(WHAT THIS TASK INVOLVES) Beginning at the line containing "Where should I", give again every line through the end of the data, unchanged and with both ends included. Drop any pictures.

(EXCERPTED DATA)

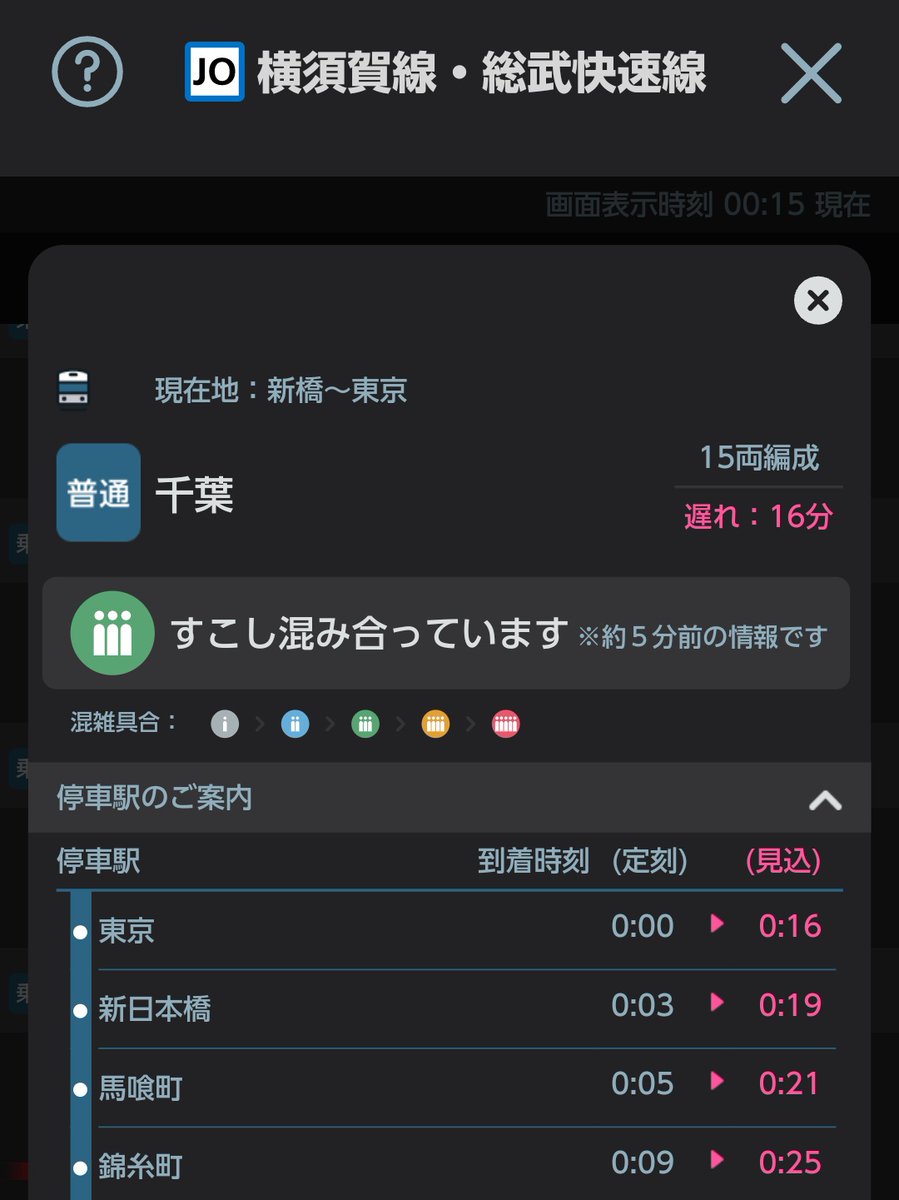This screenshot has width=899, height=1200.
Task: Collapse the 停車駅のご案内 section chevron
Action: coord(825,799)
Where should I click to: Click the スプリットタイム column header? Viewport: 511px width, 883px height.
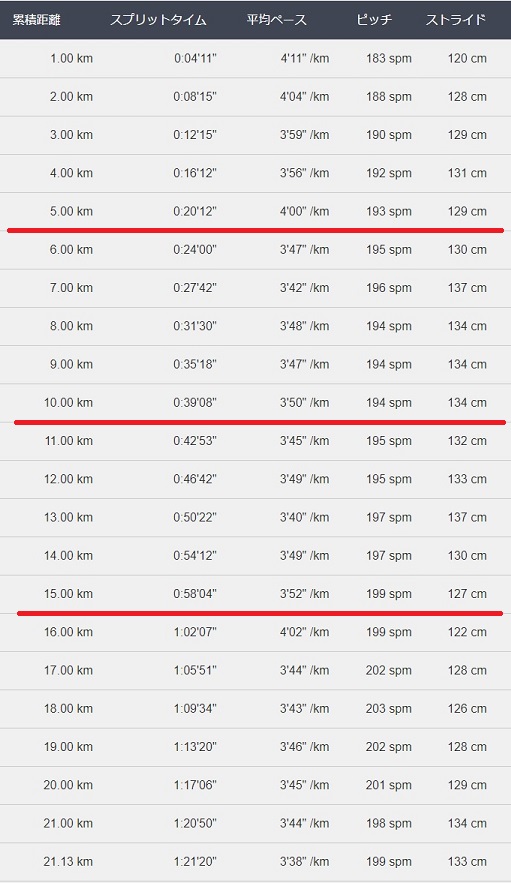[158, 20]
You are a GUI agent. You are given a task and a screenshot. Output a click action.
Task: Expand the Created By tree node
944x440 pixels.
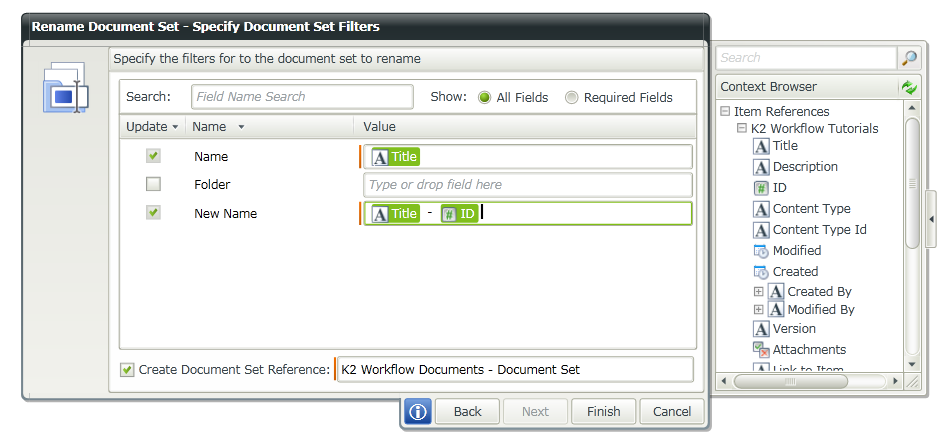click(x=758, y=292)
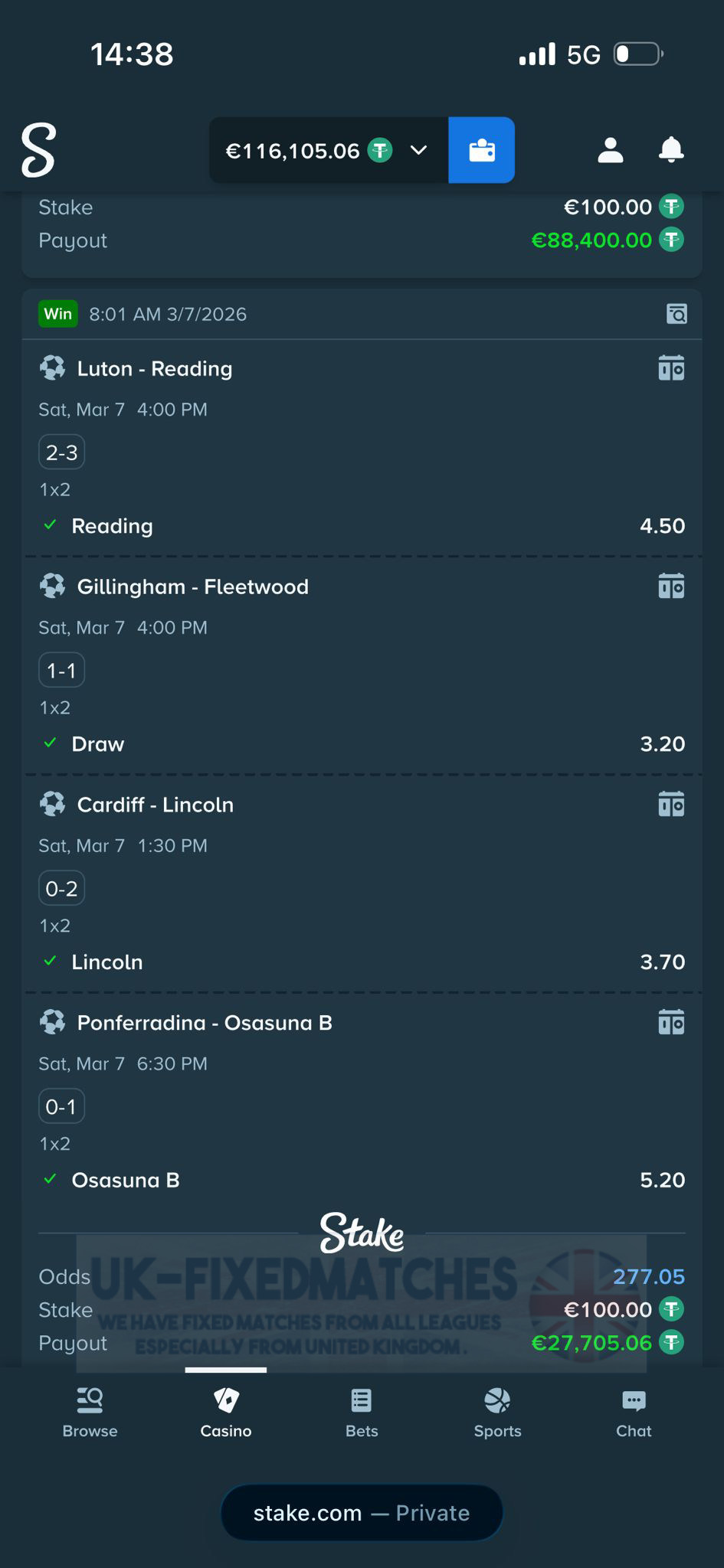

(EXPECTED ANSWER)
Where should I click to: Click the スプリットタイム column header? Viewport: 511px width, 883px height.
[158, 20]
You are a GUI agent. You are given a task and a screenshot. Output a click action.
Task: Expand the Created By tree node
944x440 pixels.
click(x=758, y=292)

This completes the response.